• **SOURCE DATA**:
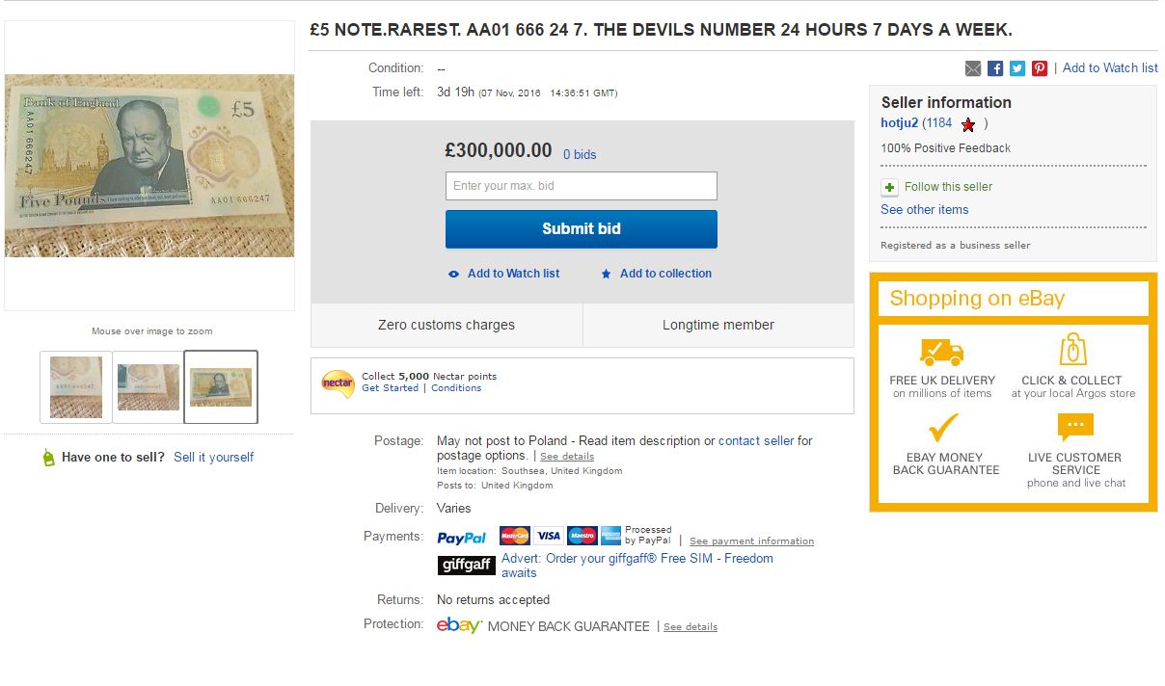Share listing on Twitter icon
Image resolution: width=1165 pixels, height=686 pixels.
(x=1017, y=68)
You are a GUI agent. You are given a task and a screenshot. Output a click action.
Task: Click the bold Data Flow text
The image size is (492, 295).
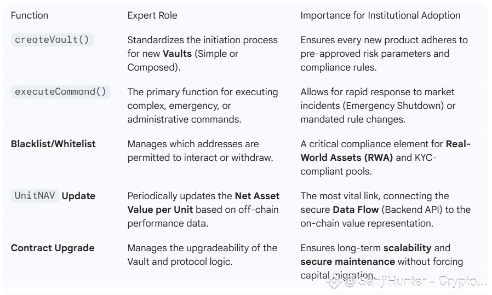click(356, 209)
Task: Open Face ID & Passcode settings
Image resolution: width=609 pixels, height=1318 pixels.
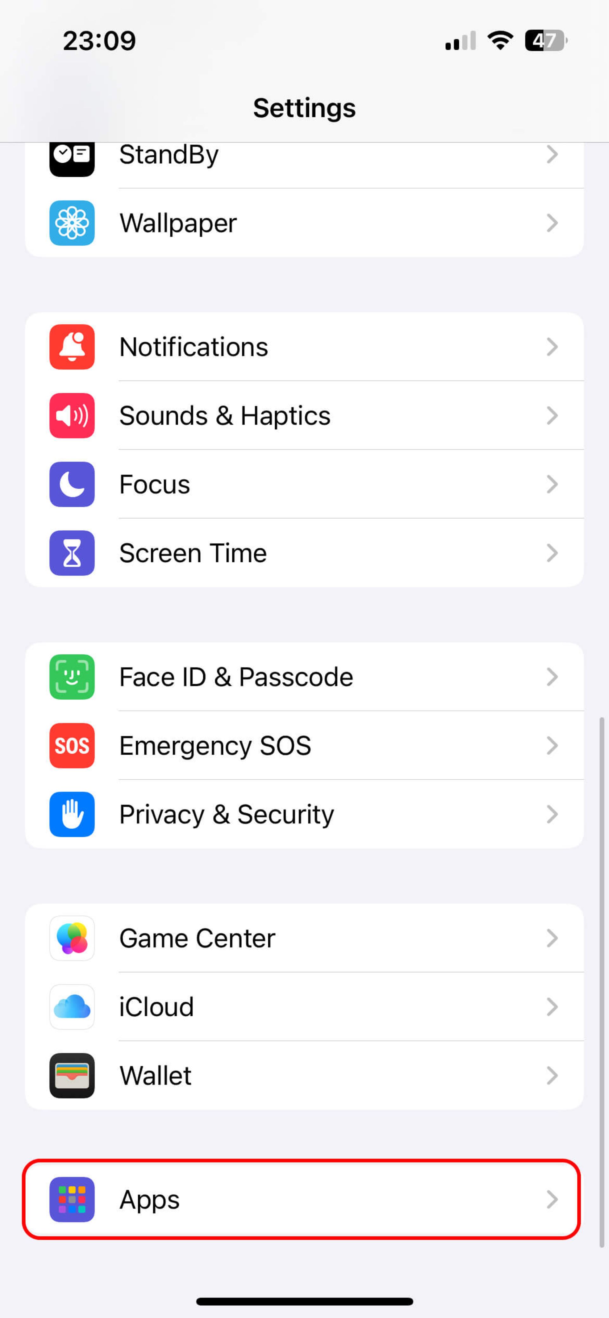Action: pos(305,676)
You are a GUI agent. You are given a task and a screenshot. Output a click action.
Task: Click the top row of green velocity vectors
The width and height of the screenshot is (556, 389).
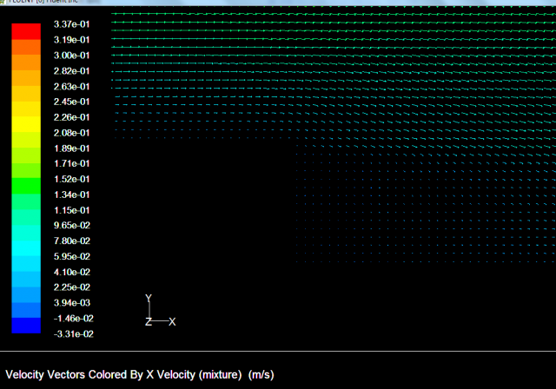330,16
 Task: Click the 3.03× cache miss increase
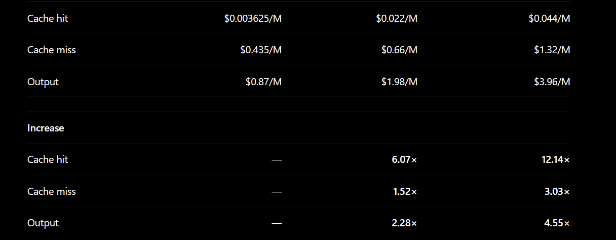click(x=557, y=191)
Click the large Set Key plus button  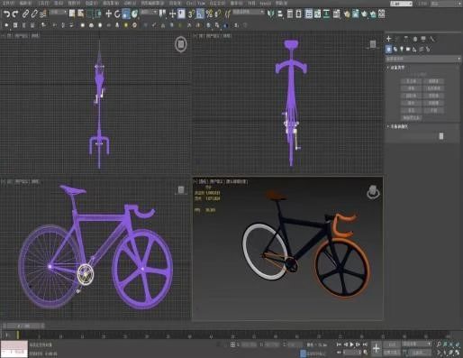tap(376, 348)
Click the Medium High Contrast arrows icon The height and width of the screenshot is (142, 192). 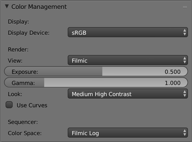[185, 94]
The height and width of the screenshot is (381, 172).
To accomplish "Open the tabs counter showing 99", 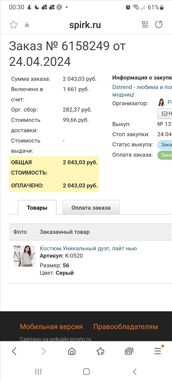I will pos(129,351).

==

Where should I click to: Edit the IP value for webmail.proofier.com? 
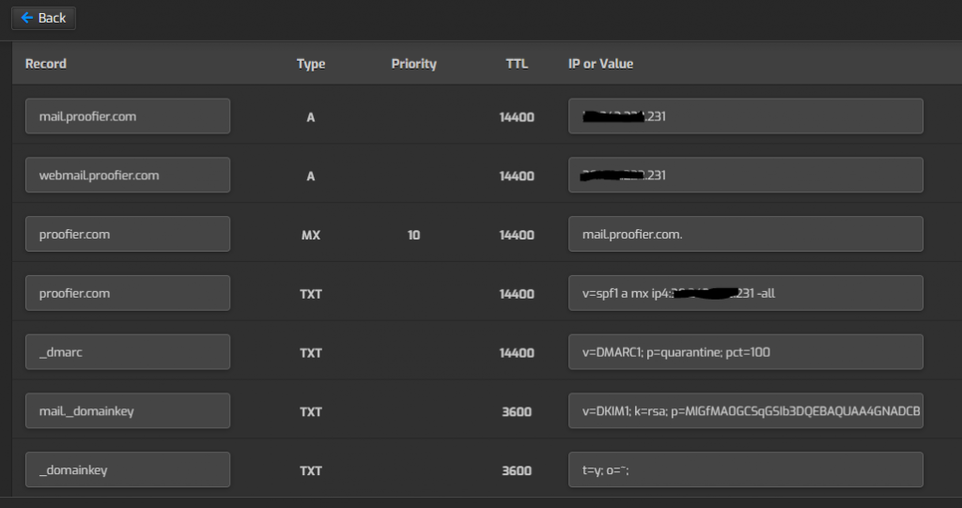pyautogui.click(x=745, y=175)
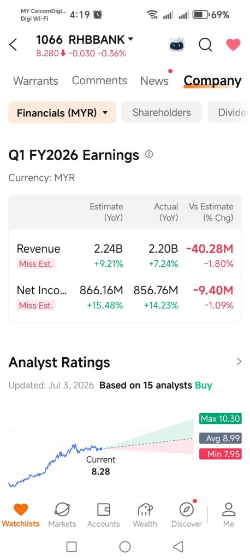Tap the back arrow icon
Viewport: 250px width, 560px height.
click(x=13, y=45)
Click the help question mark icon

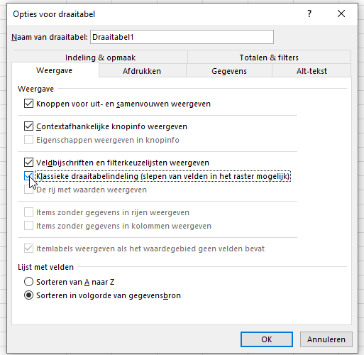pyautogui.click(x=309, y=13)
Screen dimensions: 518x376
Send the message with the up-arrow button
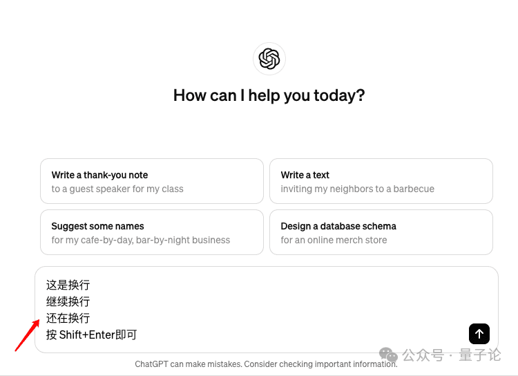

==

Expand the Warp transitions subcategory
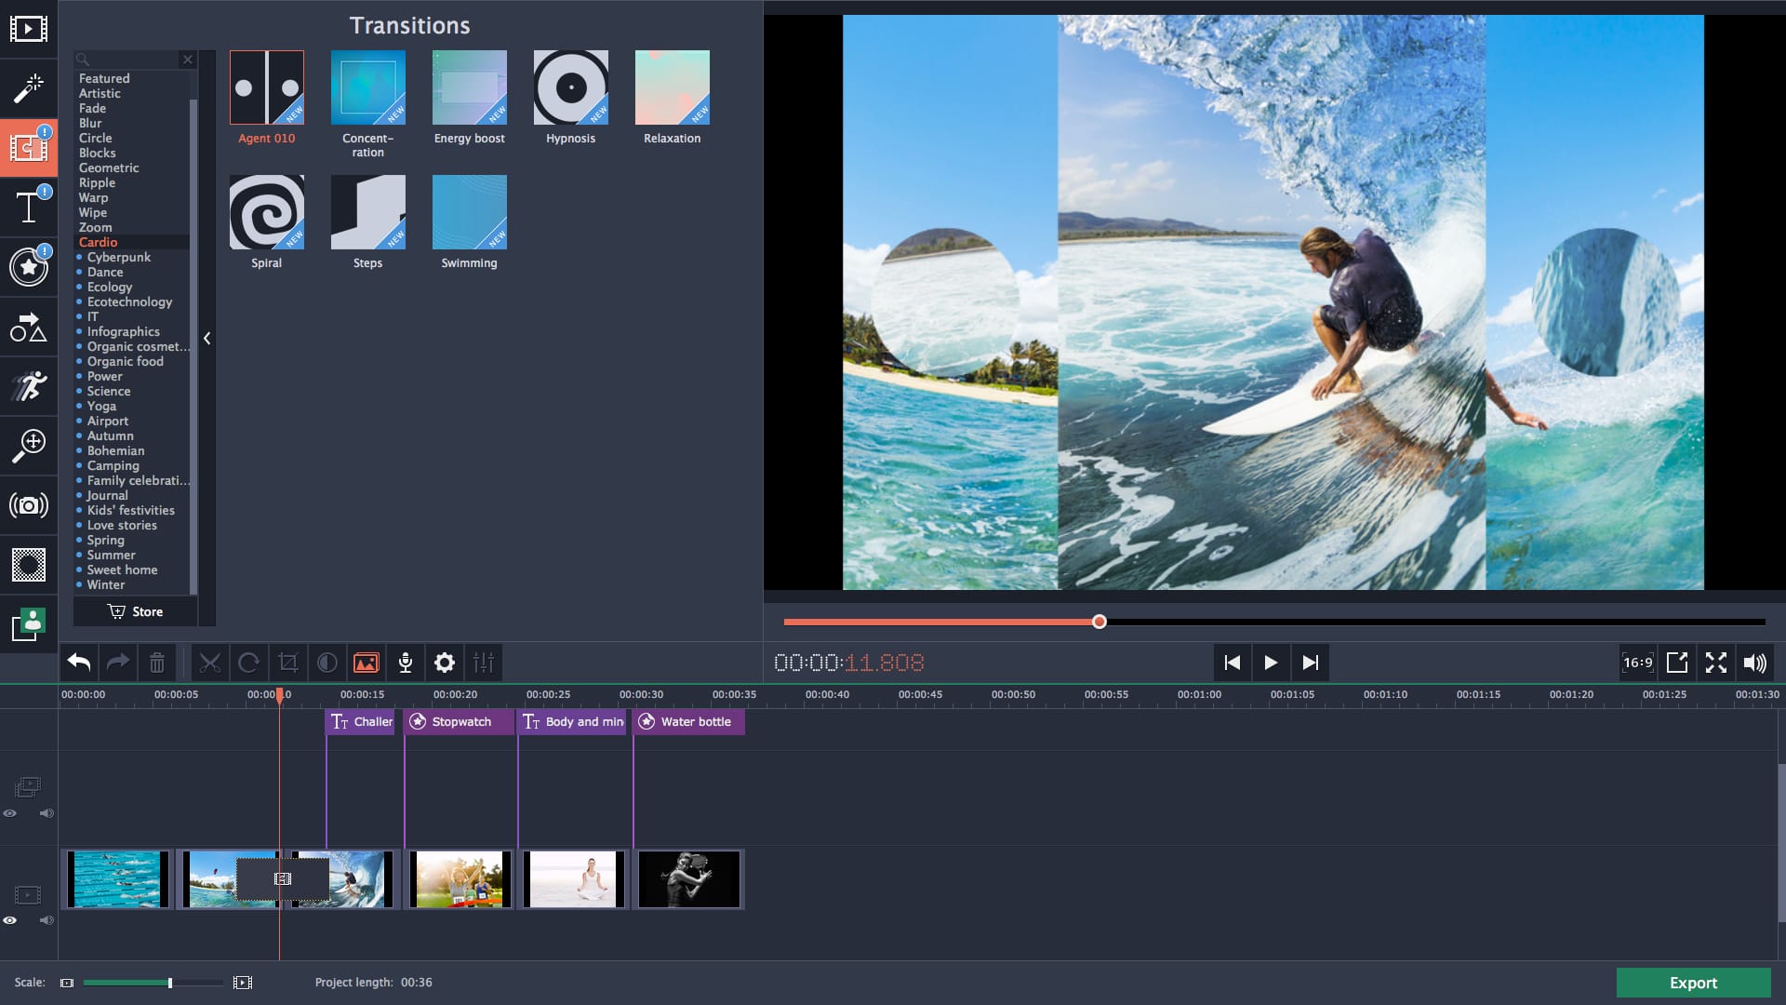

• **ACTIVITY**: Give back exactly the lines above starting at the line where "Screen dimensions: 518x376" appears and ending at the line where "Send the message with the up-arrow button" appears, both included, with no other lines.

• **RESULT OF THIS EXERCISE**:
Screen dimensions: 518x376
Send the message with the up-arrow button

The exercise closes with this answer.